「自分より、うちの子」──95%の飼い主が守るペット支出という“聖域”
世界的な動物用ヘルスケア企業Elanco Animal Health(エランコ)が、米国のペットオーナー1,409人を対象に実施した最新調査の結果を発表しました。そこから浮かび上がったのは、経済的な逆風の中でも「ペットへの支出だけは削らない」という飼い主たちの揺るぎない意志。家計の優先順位が、静かに、しかし確実に書き換わっています。
91%が「支出を減らさない」
同社が2026年5月末に行った調査によると、91%のペットオーナーがペットの健康・ウェルネス製品への支出を少なくとも維持しており、38%はむしろ増やしていると回答しました。生活費の上昇が続く中でも、31%が「過去3カ月でペット関連の支出を増やした」と答えています。
さらに注目すべきは、今後の見通しです。90%のオーナーが、向こう1年間の支出は現状維持か増加と見込んでおり、そのうち37%は「さらに増やす」と回答しました。燃料価格の高騰前に実施された2月時点の調査とも整合しており、一時的な感情ではなく構造的な変化であることがうかがえます。

(収集データ一覧)
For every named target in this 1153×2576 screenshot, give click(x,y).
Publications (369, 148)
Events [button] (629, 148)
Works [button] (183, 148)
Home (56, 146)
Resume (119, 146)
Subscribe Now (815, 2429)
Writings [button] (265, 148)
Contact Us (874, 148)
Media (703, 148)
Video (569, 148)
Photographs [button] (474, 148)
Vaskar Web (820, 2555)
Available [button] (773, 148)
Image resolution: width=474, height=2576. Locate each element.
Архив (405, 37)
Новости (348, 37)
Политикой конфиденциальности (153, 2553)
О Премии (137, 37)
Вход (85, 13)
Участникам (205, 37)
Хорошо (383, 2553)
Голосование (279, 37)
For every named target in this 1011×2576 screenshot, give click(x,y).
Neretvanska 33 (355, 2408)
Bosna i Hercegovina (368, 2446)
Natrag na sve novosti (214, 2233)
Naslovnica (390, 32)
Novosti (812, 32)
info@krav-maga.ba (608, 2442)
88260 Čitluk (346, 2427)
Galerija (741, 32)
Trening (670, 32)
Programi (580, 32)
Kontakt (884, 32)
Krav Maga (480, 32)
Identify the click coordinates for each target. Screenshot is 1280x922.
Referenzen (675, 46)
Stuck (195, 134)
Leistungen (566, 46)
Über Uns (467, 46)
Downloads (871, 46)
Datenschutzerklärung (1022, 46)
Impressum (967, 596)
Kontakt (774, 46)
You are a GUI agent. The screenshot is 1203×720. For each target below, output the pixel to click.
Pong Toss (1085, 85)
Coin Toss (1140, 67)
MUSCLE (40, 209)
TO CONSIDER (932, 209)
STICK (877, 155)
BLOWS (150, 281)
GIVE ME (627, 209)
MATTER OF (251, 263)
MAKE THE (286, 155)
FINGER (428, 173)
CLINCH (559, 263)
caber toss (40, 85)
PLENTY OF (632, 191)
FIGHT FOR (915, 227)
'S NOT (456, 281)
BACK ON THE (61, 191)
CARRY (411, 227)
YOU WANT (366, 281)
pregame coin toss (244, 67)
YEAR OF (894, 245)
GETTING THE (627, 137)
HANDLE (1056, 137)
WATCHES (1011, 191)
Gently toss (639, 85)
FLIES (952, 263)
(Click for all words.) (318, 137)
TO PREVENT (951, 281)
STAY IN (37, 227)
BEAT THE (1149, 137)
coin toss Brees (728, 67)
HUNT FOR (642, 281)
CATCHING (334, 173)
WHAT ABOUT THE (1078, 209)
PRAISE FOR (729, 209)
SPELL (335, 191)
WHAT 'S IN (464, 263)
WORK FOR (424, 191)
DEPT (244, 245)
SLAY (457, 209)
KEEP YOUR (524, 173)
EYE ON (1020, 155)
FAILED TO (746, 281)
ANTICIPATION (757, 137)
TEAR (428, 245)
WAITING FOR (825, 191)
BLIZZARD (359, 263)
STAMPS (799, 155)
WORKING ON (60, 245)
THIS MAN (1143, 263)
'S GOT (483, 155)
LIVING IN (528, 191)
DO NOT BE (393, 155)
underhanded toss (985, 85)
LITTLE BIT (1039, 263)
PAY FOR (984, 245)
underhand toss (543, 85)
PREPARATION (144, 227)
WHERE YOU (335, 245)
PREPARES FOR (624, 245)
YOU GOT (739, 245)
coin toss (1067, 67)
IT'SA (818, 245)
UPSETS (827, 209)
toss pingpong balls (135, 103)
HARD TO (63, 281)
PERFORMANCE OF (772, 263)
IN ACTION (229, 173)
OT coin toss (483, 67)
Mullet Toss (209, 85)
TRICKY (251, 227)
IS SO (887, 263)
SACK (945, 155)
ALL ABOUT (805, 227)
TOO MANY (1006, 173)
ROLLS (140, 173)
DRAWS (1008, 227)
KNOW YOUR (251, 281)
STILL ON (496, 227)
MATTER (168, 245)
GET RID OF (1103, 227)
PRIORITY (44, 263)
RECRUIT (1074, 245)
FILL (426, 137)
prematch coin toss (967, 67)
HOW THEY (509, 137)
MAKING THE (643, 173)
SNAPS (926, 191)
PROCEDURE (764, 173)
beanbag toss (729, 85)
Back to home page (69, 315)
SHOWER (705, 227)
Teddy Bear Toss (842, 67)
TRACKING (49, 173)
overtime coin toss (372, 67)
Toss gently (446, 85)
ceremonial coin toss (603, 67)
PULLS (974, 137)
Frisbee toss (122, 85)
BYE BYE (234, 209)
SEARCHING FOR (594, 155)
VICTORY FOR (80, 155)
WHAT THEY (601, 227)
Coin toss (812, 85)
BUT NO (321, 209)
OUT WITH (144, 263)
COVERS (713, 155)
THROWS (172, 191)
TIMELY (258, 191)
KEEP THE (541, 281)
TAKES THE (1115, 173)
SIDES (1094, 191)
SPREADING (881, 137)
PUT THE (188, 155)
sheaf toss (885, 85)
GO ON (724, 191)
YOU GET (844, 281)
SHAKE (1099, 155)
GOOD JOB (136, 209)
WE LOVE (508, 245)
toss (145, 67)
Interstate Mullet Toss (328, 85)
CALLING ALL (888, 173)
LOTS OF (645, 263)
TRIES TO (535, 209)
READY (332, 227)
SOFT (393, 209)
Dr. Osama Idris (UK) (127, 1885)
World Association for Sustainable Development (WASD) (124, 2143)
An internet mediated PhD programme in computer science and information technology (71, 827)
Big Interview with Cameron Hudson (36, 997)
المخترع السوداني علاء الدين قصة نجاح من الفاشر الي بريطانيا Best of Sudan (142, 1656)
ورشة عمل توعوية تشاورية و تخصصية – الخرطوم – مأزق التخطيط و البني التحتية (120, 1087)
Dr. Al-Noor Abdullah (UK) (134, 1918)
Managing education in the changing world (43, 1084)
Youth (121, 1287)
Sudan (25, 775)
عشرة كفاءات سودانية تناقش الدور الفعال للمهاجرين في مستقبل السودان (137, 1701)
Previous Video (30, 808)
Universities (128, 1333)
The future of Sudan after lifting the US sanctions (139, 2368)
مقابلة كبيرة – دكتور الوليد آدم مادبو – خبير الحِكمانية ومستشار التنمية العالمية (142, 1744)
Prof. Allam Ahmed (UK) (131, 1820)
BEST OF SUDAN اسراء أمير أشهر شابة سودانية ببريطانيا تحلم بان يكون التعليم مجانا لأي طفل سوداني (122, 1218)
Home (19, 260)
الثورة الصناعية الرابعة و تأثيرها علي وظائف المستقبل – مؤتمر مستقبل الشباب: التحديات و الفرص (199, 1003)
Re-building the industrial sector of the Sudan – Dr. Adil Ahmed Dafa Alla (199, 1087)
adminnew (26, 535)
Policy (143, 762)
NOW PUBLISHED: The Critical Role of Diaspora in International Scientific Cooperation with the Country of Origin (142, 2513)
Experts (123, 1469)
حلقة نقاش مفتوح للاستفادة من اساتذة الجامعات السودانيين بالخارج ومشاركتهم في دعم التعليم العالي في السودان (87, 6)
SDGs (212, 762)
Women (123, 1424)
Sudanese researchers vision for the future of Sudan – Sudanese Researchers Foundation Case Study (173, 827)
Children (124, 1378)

§ **作業内容**:
ペット支出に関する調査記事の続きを、最後の文の後から書いてもらえますか? この一覧は今回の作業には関係しません。

§ **回答**:
外食や旅行より先に守る
95%のペットオーナーが「ペットの健康ケアは経済的圧力があっても削減しない優先事項」と認識していることも、今回の調査で明らかになりました。個人的な財政難に直面した場合、飼い主たちは外食や旅行といった自分自身への支出をペット関連費よりも先に削ると回答しています。調査対象となったすべてのカテゴリの中で、ペットの健康・ウェルネスは「最後に削減される項目」だったとのことです。
この結果は、ペット関連支出がいわゆる「裁量的支出」──つまり余裕があるときだけ使うお金──ではなくなっていることを示しています。エランコの執行副社長Bobby Modi氏は「ペットケアは裁量的支出ではなく、深い感情に基づく高優先度の投資だ」と述べました。
家計の中で「削れる支出」から「削れない支出」へ。この心理的カテゴリの移行は、ペット産業に強固な不況耐性をもたらしているようです。実際、動物用ヘルスケア産業は過去20年間にわたり年平均約5%の継続的成長を記録しており、エランコの推定では2025年に業界全体で7%の成長を達成。市場規模は2025年の420億ドル(約6兆円超)から、今後10年で600億ドル規模に拡大すると予測されています。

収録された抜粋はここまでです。